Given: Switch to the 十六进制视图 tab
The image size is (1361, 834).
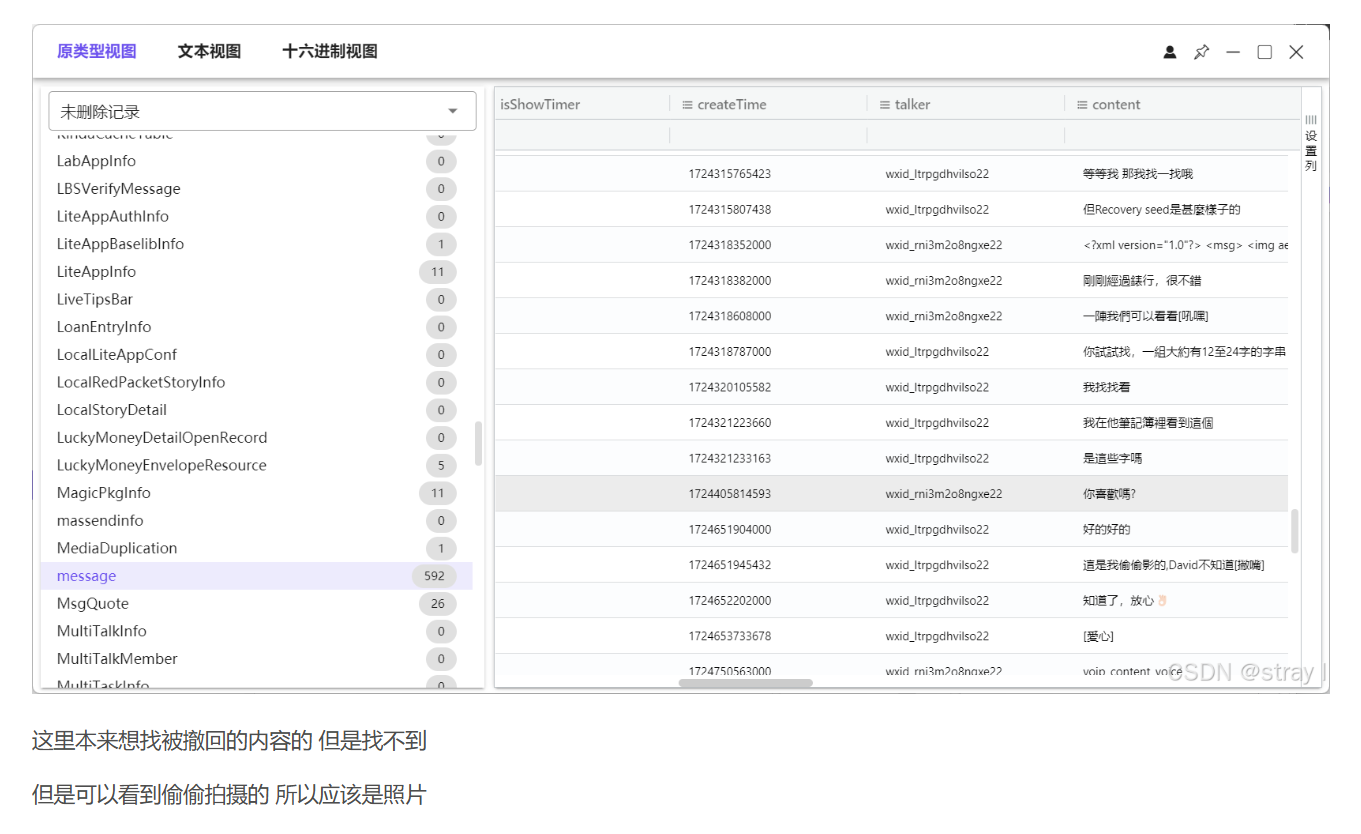Looking at the screenshot, I should click(x=332, y=51).

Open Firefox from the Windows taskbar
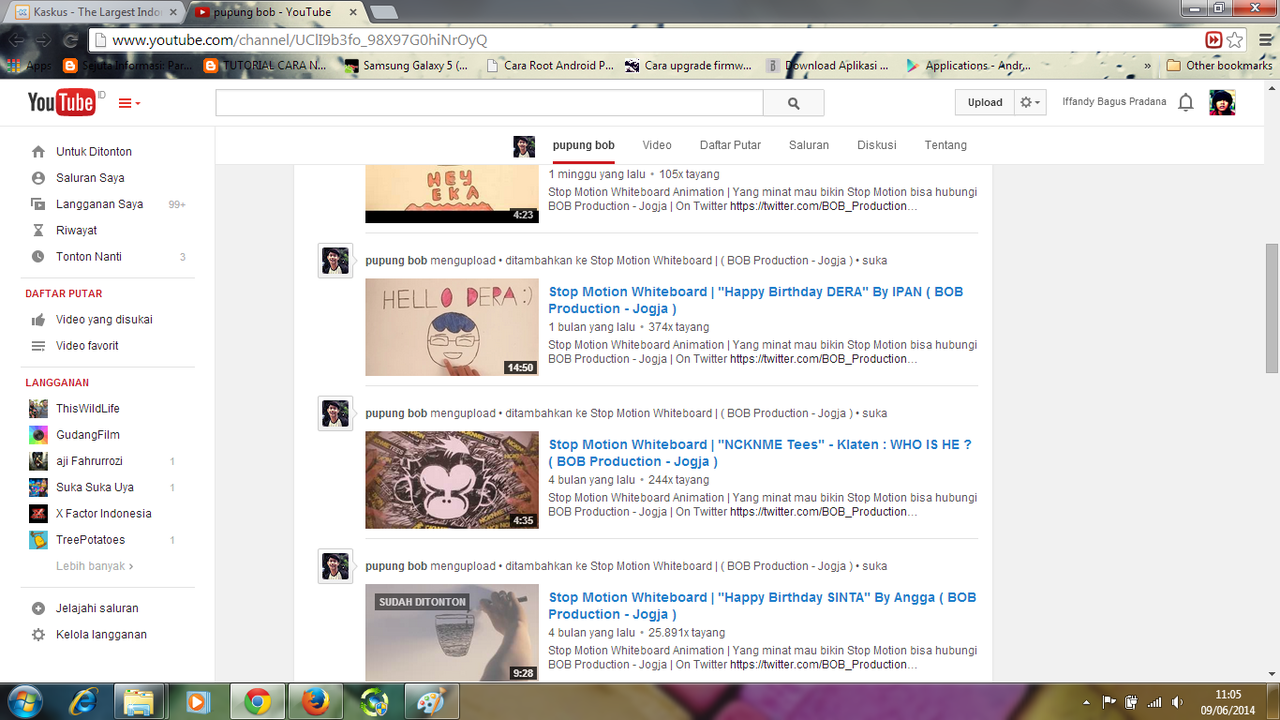pos(316,701)
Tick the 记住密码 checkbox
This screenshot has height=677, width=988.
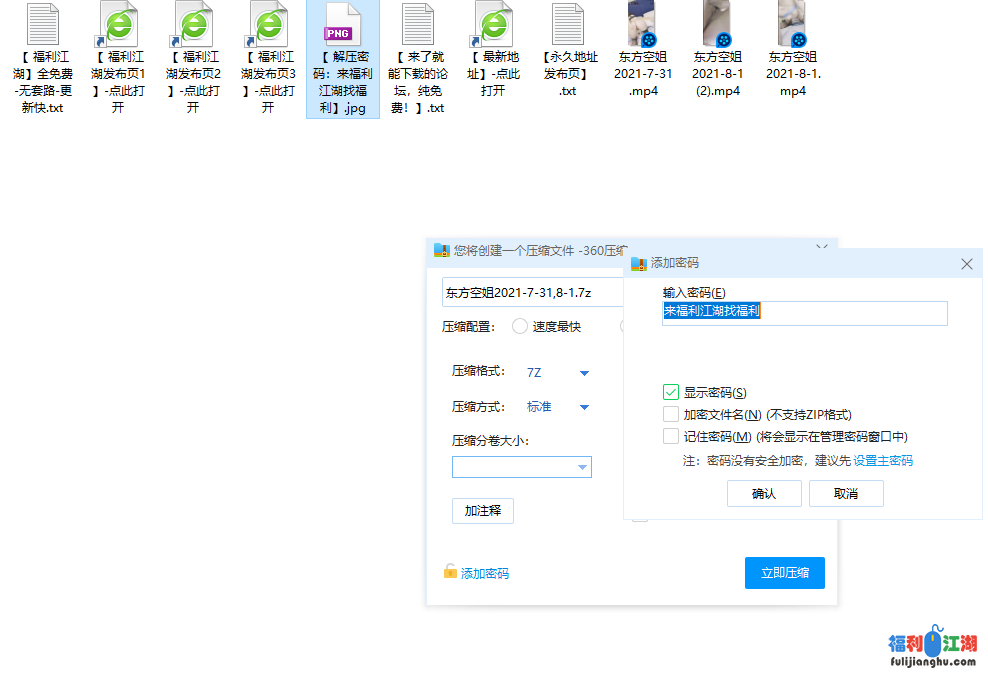(x=671, y=436)
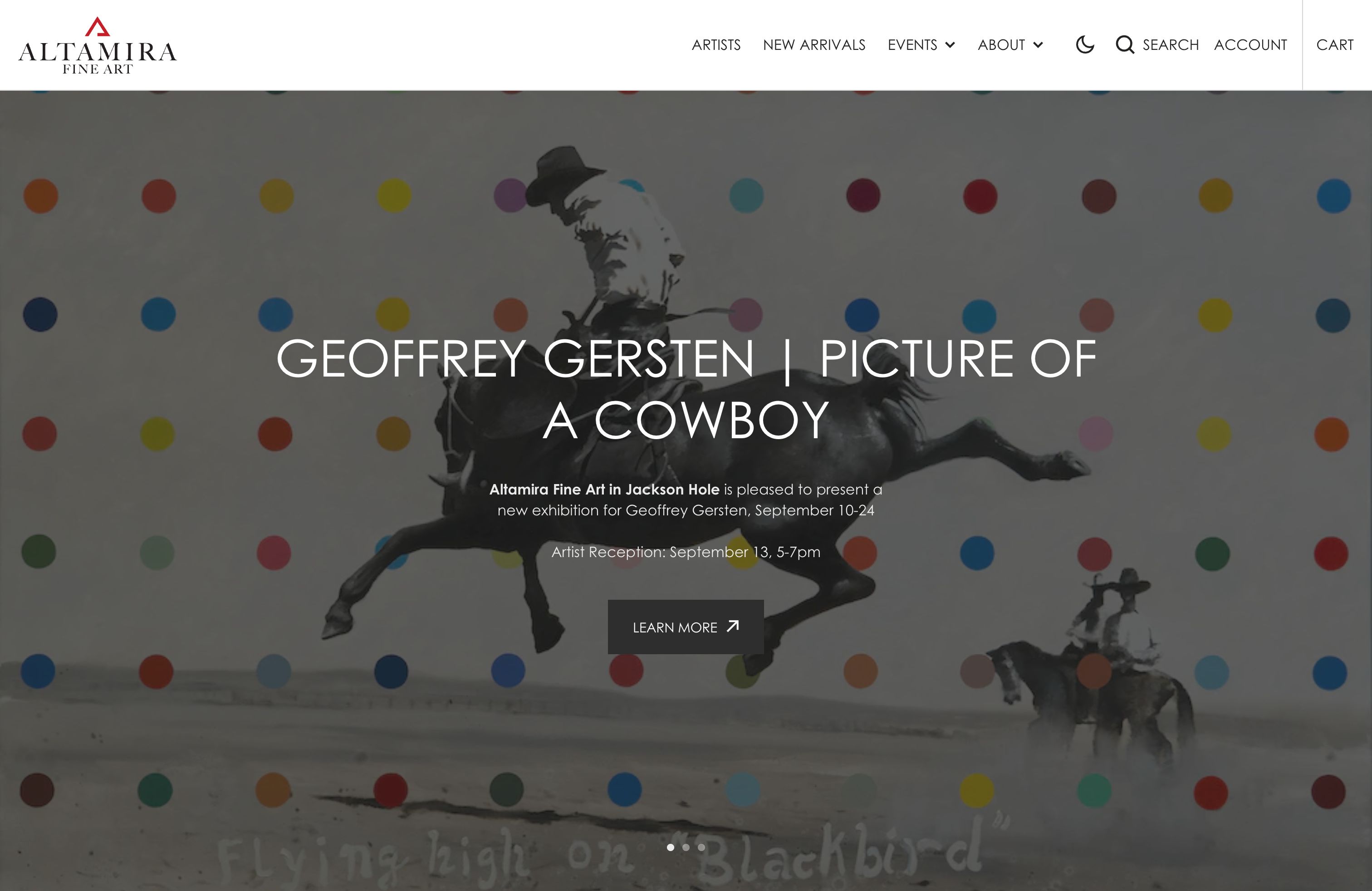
=-=-=
All that is required is an exact reproduction of the lines from the one containing "Open Firefox from the Windows taskbar" to the final line of the listing above, pictures omitted.

■ Task response
Open Firefox from the Windows taskbar
pos(316,701)
Tick the 记住密码 checkbox
This screenshot has height=677, width=988.
(x=671, y=436)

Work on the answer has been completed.